The Thomson Reuters/University of Michigan preliminary sentiment index for May climbed to 77.8, the highest since January 2008, from 76.4 the prior month. The gauge was projected to drop to 76, according to the median forecast of 68 economists surveyed by Bloomberg News. For the first time since monthly data began in 1978, it advanced for a ninth-straight time.
A jobless rate that has dropped to the lowest level in three years and a housing market that shows signs of stabilizing may be helping lift Americans’ spirits. The unexpected gain in confidence signaled consumer purchases, which account for 70 percent of the economy, can keep expanding after growing at the fastest pace in more than a year.
“What happened to the unemployment rate is really the linchpin,” said Jonathan Basile, an economist at Credit Suisse in New York who projected confidence would rise. “When people are not as concerned about losing their jobs, they tend to be a little bit more comfortable making decisions on parting with their money.”

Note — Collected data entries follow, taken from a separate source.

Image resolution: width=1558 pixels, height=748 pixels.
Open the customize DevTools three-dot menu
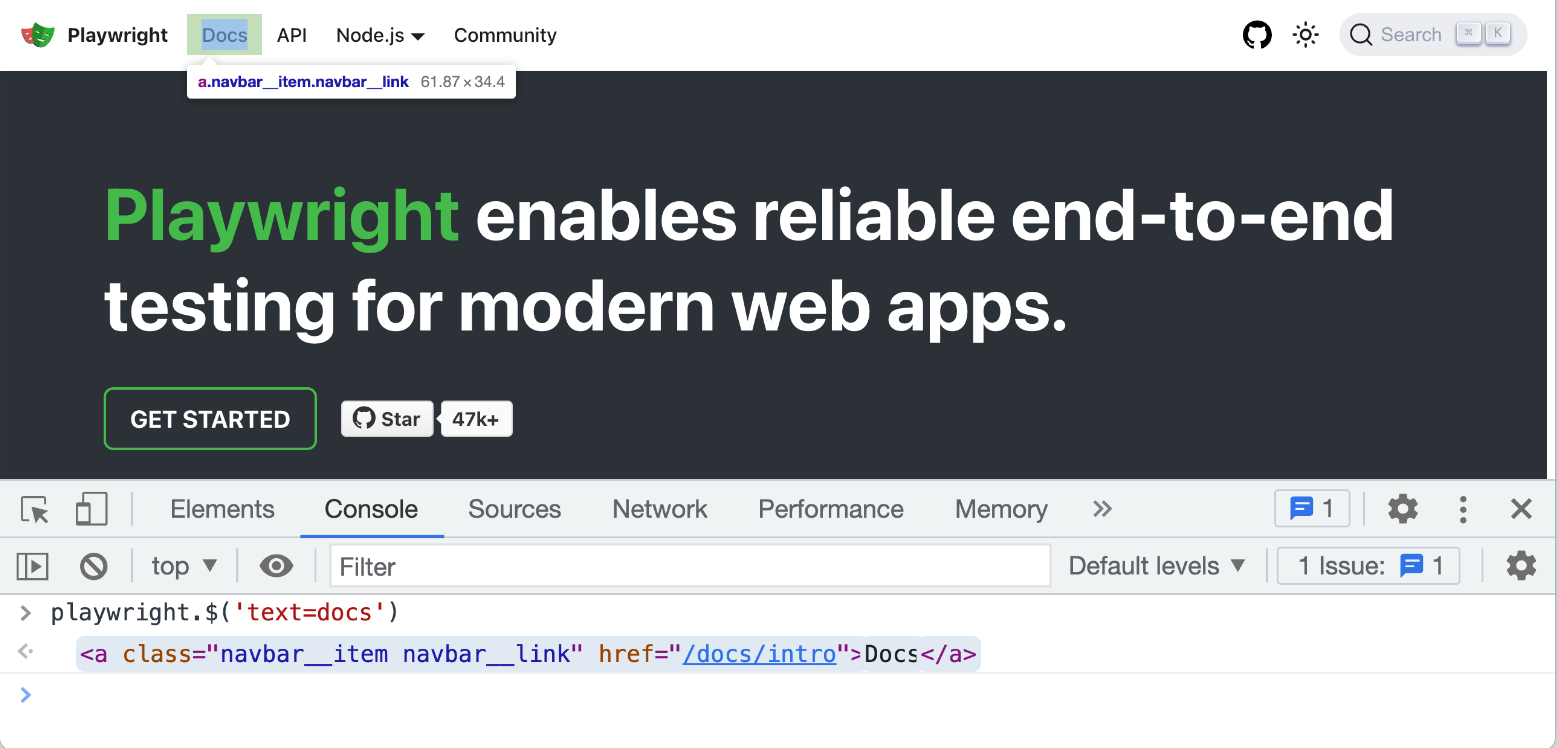click(1462, 509)
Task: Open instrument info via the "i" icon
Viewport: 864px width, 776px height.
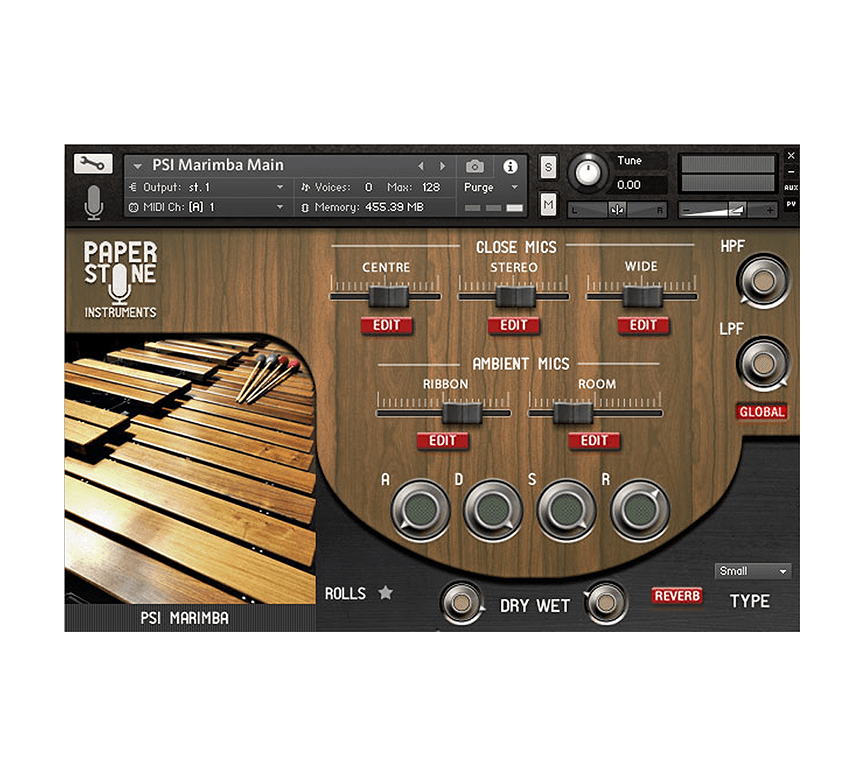Action: (513, 167)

Stocks fell, sending the Standard & Poor’s 500 Index to a two-month low, as a slump in bank shares driven by JPMorgan Chase & Co.’s $2 billion trading loss overshadowed the unexpected increase in confidence. The 500 Index fell 0.3 percent to 1,353.39 at the 4 p.m. close in New York.
Growth in Europe
Elsewhere today, the European Commission projected the euro-region economy will return to growth in 2013, with only Spain among its 17 members remaining in recession. In China, industrial production grew in April at the slowest pace since 2009.
Estimates for the sentiment index in the Bloomberg survey ranged from 73.5 to 78. The index averaged 64.2 during the last recession and 89 in the five years before the 18-month economic slump that ended in June 2009.
Michigan’s sentiment reading for May caught up with the Bloomberg Consumer Comfort Index, which reached a four-year high a month earlier. The Bloomberg gauge has since lost momentum, falling to a three-month low last week as payroll gains slowed.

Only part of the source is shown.